## PROBLEM TO SOLVE
Return, from the listing below, each line where the word "agent" appears.

------------------------

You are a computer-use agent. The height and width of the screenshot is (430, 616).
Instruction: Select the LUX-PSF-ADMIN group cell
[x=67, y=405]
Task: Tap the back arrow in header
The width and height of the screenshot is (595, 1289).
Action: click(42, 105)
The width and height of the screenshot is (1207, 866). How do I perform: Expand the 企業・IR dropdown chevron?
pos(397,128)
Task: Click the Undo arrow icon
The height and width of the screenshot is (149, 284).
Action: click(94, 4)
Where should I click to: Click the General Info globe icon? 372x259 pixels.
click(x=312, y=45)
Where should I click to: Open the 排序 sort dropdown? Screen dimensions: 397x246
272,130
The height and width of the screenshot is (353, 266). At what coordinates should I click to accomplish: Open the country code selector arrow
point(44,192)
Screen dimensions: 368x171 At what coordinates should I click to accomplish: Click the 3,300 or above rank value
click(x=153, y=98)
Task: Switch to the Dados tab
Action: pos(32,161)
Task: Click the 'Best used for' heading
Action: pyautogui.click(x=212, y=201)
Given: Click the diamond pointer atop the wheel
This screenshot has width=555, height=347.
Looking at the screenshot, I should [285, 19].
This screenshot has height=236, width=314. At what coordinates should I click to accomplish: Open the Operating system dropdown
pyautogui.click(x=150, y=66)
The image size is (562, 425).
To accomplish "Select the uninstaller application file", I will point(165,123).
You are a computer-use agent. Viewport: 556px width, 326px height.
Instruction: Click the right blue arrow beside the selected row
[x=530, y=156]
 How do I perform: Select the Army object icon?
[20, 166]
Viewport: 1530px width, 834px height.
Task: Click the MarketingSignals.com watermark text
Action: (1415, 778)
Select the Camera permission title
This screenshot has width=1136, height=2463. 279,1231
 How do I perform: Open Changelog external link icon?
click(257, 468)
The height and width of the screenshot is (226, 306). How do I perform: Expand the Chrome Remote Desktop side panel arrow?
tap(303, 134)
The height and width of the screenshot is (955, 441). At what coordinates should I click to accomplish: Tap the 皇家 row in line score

------------------------

## WRITTEN ANSWER
You are a computer-use agent. The height and width of the screenshot is (430, 616).
You are a computer-use agent. Viewport: 556px width, 326px height.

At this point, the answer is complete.